KABUL, Afghanistan - Hundreds of rabid dogs are roaming the streets of this war-wounded capital, a Taliban official said Monday, but there is no vaccine for the three or four people who report to hospitals with dog bites every day.
Most of them are children who try to play with the dogs, Health Minister Mullah Abbas Akhund said.
''Children are dying in our hospitals because we have no vaccines,'' Akhund said. ''Yesterday we had several cases of rabies that came to the hospital. We had nowhere to send them.''
People in this devoutly Muslim country rarely keep dogs as pets because their religion frowns on them as dirty. Night brings a cacophony of barking, howling dogs in a city where the 8:30 p.m. curfew and the fear of American air attack keep people off the streets.
Rabid dogs had been a problem in Kabul long before the start of the American bombing campaign, launched Oct. 7 to force the ruling Taliban to hand over Osama bin Laden, prime suspect in last month's terrorist attacks in the United States.
Before the crisis over those terrorist strikes, the Taliban had sufficient supplies of rabies vaccine, most of them donated by international relief organizations.
However, since aid agencies withdrew all their non-Afghan staff last month before the bombing campaign began, shipments of all humanitarian aid, including medical supplies, have been severely curtailed.
As a result, medical supplies of all kinds are running low, and Taliban officials say they ran out of rabies vaccine three days ago.

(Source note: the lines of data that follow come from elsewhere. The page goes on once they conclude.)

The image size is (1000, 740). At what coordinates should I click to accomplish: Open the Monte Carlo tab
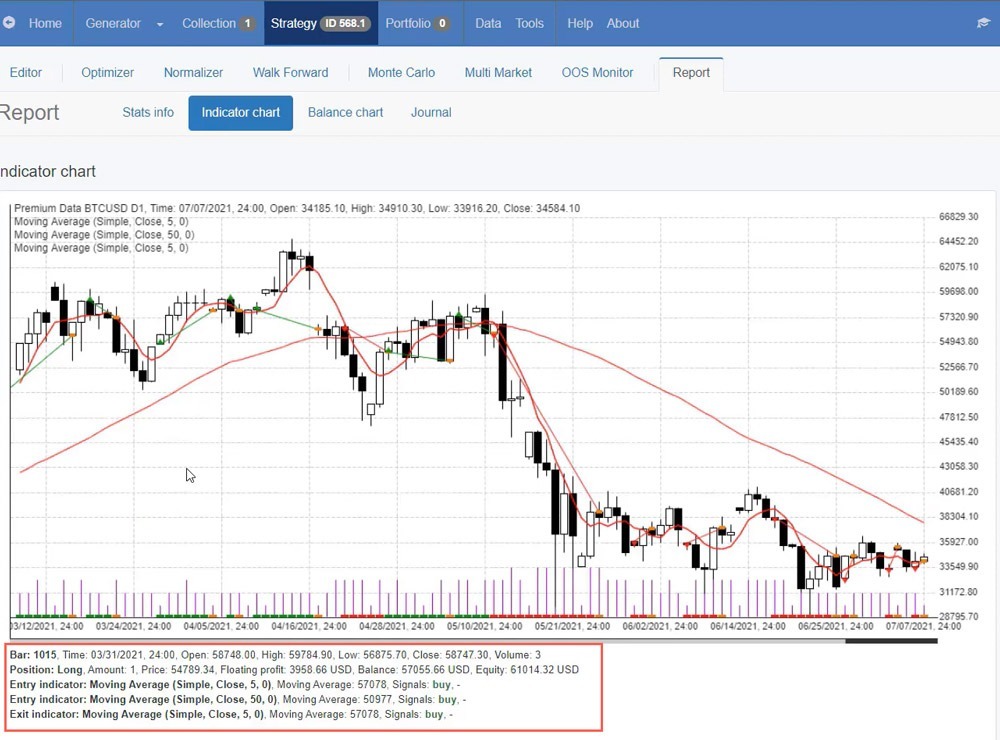tap(401, 72)
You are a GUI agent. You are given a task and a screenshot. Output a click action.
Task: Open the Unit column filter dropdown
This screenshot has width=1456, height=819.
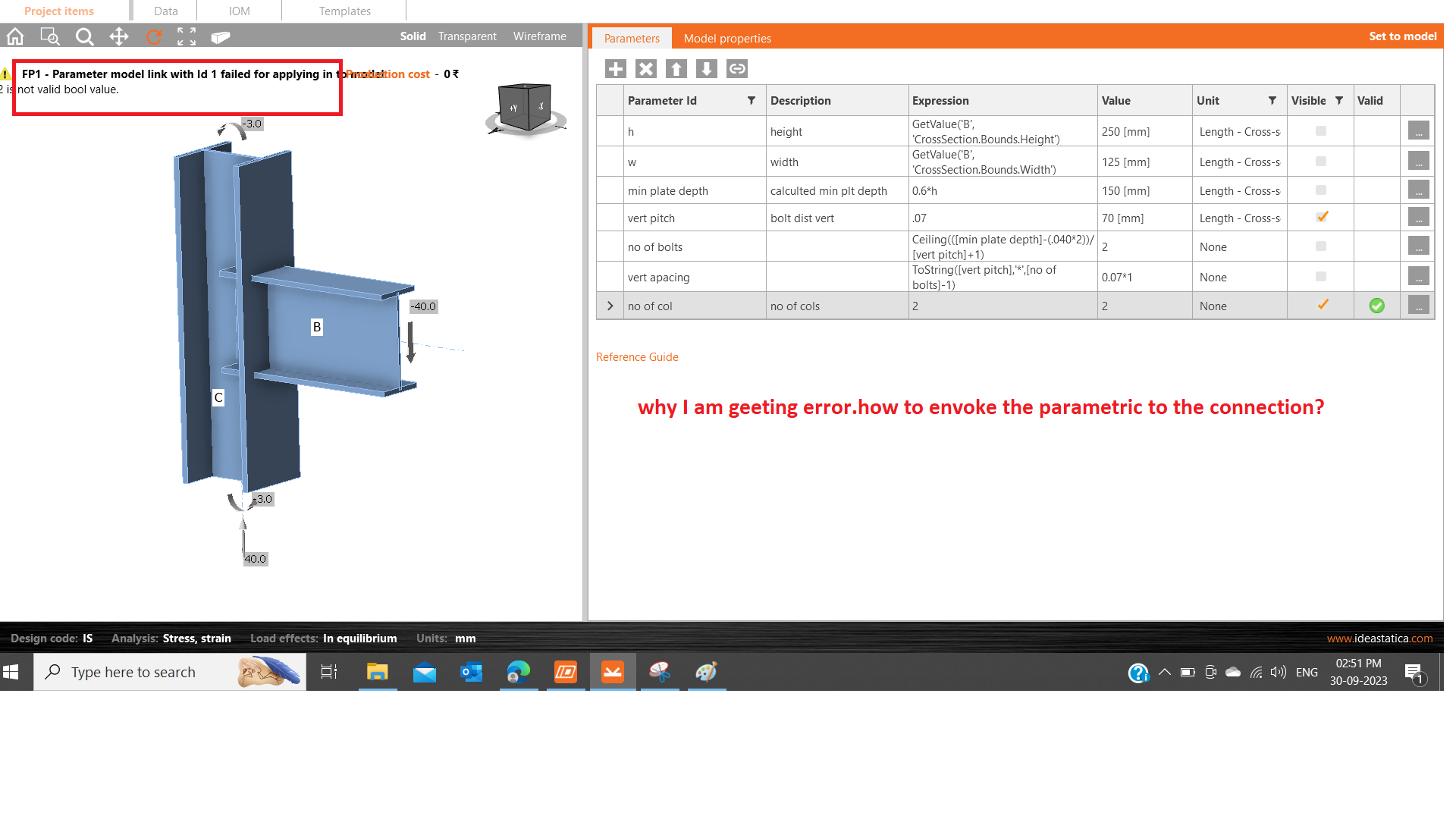click(x=1272, y=100)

The lack of vaccine is just one in a long list of complaints by the Taliban's health minister - no medicines, no cold storage facilities, no transportation, no laboratories.
Akhund called the news conference to condemn the U.S.-British air campaign, now into its fourth week.
''If this goes on for another month, the children will have mental problems. At night I hug my son to my chest and my wife, because all night they are crying,'' said Najibullah Masoomyar, chief of the health ministry's sanitation department.
He was at the news conference to complain about the lack of clean drinking water - which he blamed on the nightly air raids. He said the sanitation department has been unable to work because it is located in Kabul's northern Khair Khana neighborhood where the sewage is treated and dumped.
''But the trucks can't go out there because of the bombardment. They are afraid,'' he said.
There have been several assaults on the northern neighborhood, by jets searching out Taliban military positions as well as its front-line positions with the northern alliance.